Fin dove è possibile?
Considerazioni sulla fase e sui comunisti

Siamo solo all’inizio del nostro lavoro e già una serie di avvenimenti ci impongono di andare aldilà, di legare l’impostazione iniziale con ciò che sta accadendo, pena la perdita di vitalità delle idee da cui partiamo e del tessuto comunista che vogliamo ricostruire. Può avvenire anche il contrario e cioè che il realismo della quotidianetà ci travolga e ci faccia smarrire la bussola di un abbozzo di strategia.

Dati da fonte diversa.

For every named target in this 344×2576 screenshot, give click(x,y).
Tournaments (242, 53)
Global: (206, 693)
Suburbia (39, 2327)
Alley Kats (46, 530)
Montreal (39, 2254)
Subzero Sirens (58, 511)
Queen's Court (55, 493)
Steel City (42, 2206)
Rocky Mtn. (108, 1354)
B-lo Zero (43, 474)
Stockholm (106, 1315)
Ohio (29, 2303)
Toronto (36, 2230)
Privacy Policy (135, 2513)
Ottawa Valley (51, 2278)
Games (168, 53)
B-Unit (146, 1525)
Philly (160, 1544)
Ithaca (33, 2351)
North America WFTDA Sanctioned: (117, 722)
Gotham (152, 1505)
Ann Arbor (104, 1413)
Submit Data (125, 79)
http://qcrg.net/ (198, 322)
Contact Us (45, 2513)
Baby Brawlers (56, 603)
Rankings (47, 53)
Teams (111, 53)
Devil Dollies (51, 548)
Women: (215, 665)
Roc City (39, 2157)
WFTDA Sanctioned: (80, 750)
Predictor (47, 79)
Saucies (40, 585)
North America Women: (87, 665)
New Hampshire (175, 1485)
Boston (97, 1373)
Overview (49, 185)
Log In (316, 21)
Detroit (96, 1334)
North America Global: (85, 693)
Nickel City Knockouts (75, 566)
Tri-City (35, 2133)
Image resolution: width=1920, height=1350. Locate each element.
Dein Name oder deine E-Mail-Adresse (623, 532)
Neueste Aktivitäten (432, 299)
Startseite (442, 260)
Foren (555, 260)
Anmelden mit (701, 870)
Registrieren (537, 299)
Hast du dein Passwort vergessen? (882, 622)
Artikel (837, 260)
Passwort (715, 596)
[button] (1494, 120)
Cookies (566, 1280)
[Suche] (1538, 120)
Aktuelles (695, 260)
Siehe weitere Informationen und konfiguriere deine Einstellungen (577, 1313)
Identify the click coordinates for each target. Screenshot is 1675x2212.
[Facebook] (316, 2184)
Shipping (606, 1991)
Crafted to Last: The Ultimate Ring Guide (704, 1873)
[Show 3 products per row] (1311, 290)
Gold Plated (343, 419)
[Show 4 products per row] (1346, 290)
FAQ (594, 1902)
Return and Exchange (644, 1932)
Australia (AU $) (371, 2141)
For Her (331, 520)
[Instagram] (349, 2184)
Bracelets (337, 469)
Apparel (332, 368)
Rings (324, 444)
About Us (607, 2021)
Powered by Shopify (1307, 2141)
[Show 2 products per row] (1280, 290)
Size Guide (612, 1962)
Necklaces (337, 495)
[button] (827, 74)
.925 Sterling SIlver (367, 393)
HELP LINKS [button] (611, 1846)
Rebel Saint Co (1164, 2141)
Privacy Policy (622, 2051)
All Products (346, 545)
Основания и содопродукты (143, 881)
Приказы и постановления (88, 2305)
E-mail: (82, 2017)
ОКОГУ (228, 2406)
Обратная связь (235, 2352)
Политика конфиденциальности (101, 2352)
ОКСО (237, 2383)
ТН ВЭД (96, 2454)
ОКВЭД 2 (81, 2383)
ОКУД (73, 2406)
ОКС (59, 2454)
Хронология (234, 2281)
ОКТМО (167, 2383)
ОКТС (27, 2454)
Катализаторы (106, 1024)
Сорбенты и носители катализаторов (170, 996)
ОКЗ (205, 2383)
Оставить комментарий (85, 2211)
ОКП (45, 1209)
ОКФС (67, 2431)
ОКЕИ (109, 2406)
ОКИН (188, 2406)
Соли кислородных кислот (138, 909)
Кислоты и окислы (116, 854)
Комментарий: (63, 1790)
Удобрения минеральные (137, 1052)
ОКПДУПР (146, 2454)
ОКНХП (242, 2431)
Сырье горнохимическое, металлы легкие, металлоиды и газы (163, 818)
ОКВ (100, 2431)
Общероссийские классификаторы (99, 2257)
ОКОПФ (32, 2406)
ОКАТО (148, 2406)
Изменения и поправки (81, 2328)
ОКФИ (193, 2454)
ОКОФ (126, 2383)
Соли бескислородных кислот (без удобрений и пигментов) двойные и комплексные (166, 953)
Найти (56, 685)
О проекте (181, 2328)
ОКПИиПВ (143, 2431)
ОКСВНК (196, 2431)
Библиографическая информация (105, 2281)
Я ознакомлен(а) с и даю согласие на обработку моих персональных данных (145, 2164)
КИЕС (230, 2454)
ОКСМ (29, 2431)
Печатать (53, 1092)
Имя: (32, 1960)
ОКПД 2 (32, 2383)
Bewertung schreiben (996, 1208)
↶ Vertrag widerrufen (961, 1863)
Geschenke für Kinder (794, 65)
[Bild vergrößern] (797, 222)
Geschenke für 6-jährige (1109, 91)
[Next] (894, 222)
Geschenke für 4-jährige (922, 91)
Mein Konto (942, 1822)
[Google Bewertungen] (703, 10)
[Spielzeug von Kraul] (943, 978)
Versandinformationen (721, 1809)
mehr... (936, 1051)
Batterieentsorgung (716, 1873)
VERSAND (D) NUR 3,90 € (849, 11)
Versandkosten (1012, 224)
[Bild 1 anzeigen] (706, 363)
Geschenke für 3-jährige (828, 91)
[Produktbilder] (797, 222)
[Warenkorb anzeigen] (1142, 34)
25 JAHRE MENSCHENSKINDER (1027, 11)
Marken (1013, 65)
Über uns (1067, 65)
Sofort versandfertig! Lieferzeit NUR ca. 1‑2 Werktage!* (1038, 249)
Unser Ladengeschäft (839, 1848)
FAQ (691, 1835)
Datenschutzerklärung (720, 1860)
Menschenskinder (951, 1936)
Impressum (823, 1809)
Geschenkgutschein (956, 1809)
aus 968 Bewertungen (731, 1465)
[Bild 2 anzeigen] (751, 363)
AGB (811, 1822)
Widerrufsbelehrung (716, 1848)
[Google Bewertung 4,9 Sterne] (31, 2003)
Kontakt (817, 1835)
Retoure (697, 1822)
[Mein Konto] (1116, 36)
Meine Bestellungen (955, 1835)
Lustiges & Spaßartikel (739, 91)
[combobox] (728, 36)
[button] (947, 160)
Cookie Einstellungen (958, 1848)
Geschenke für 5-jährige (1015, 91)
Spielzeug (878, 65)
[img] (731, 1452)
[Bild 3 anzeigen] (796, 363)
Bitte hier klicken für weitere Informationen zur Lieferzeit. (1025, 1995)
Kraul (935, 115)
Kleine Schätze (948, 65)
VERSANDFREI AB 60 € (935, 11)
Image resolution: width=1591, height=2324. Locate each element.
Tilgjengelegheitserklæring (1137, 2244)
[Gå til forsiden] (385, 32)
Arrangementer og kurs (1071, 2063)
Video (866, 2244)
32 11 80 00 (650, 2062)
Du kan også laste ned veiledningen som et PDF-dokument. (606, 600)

I compagni e le compagne che in questi anni si sono misurati con questi problemi hanno avuto la sensazione di pestare l’acqua in un mortaio, una sorta di fatica di Sisifo che li riportava sempre al punto di partenza. Sembrerà strano che poniamo questo problema all’indomani di Firenze e in un momento in cui il dalemismo in crisi ha prodotto la rottura di Cofferati e i girotondi. E’ compatibile questo sviluppo del movimento, così ampio e articolato, con l’affermazione che i comunisti sono ancora al palo?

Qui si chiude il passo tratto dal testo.